When Siegfried kills the dragon with his sword, he gets blood on his hands and it burns him. This is the nature of how the work in Alchemy, in transmutation, can be painful. The hands is how we work. We work with our hands. It is symbolic.
So in the nature of working on himself to conquer the dragon, it is painful. It burns. And this is true of any ego you work on. It hurts. When you really see your own filthiness and you really see how filthy and disgusting your own mind is, that is painful. So it burns the hands.
But in this opera, he takes and touches the blood into his mouth. And this is a symbol of comprehension in meditation. When you take something in your mouth you are going to consume and digest that, right? And you are going to take it into the throat.
Real meditation is the method to transform impressions: to digest impressions. If we learn to meditate in this way - using the consciousness to transform impressions - then we will not be burned when we transform the energies of the ego. But if we fail - meaning that we instead become identified with those impressions, then we are harmed: the ego is fed rather than being destroyed.
The process of transforming is on multiple levels. Firstly, it is happening because the energy is being transformed up the spinal column. You see the raising of the hand to the mouth, right? Symbolizing the energy moving up, over, and through Daath, through the mouth. And that is what provides the wisdom and the understanding. So transmutation and meditation provide that: comprehension. And that is what gives him the power. Yet there is still pain.
And this is true of any ego in any level. The way to conquer it, you have to learn what real tantra means-to take energy and transform it. Sometimes it is painful. Most of the time it is painful.

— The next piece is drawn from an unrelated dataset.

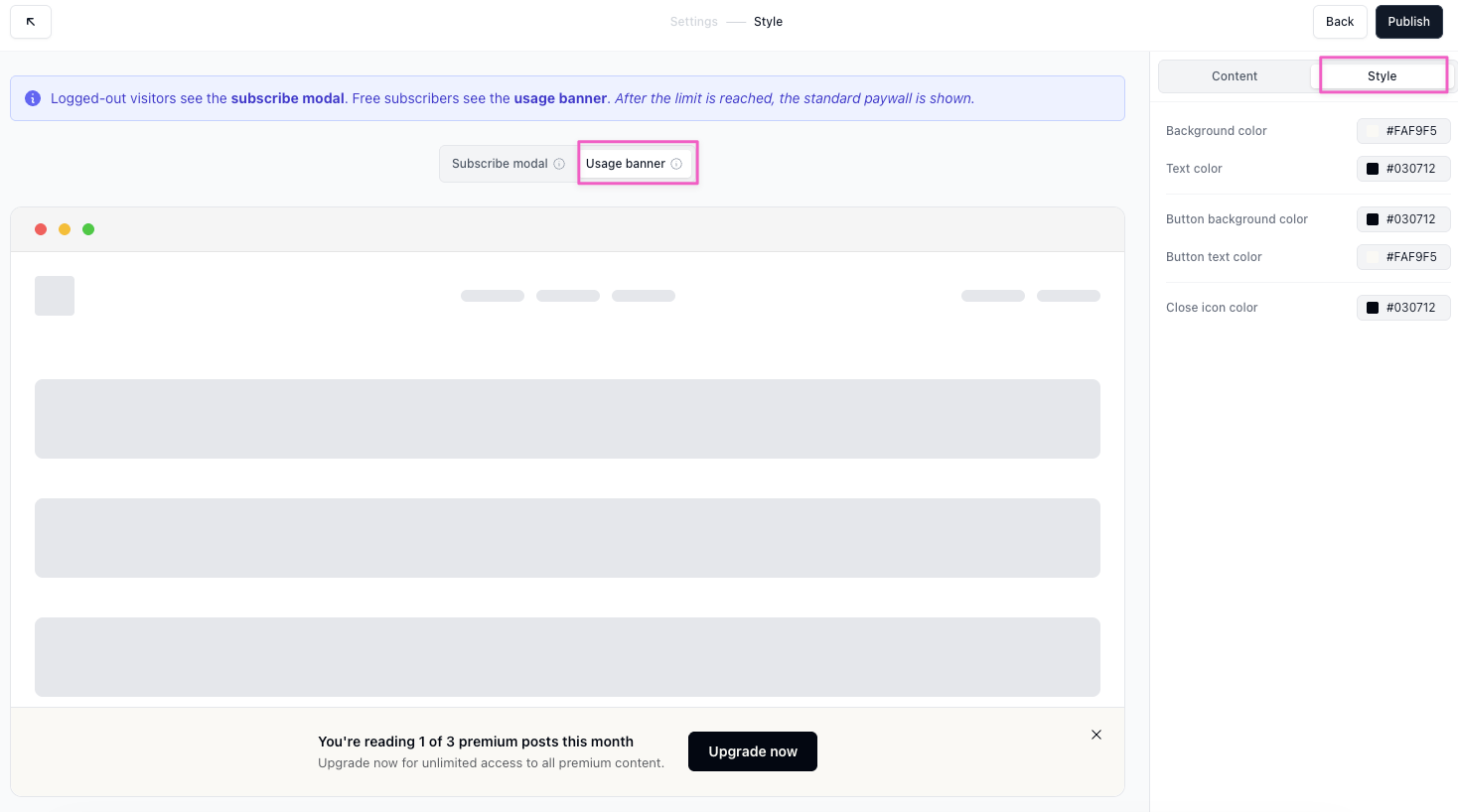Screen dimensions: 1458x812
Task: Click the info icon beside Usage banner
Action: (676, 164)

But the pain is far less than remaining a Nibelung, than remaining as a dweller of the underworld, consumed by envy. That is pain.
Audience: When Wotan comes to Mime, he kind of tricks him into beating the dragon. How might we transfer that into the?...
Yeah. I know the part you are talking about.
Audience: I was not sure what is really happening there. Is he helping the initiate? Is that his way of helping?
My understanding of that scene-when Wotan comes to Mime and asks him questions, they have this test with each other-my understanding of that is it represents how the Being helps us, but not in direct ways.
God is always there behind everything that is going on with us. But you notice in that scene that Siegfried is not there. He is not around. And Siegfried is acting repeatedly, but God is not there to help him directly. And to me, again, this represents the need for Wotan to help his initiate develop, but not directly.
So I can relate that, for example, so many students want God to come down out of the clouds and say, "Okay now you go do this and that because I told you so." But God does not do that. Instead, behind the scenes He works out a few little things. So then we walk into situations that we have to solve. And really that is the work of Loge, Lucifer, or the trainer, who in the Book of Job is doing exactly that: the way he manipulates situations to test him. So that is my understanding of it.
In a way you can see that Wotan could easily kill the ego at any time.
Audience: So he kind of just sets it up and makes sure he is not there.
Yes. Wotan himself could go and kill any of these elements on his own. He could kill Fafner, Mime, or Alberich, easy. But he does not, because if he did that, Siegfried would not grow, he would not learn, he would not develop. And in the end, Wotan would gain nothing. He would be in the same situation.
I hope you will join us for the conclusion of this series next week, which I expect will be far more dramatic and elevated than what we have experienced so far. So I would encourage you if you have the chance to watch the opera before the lecture, because your own understanding of it will be much deeper.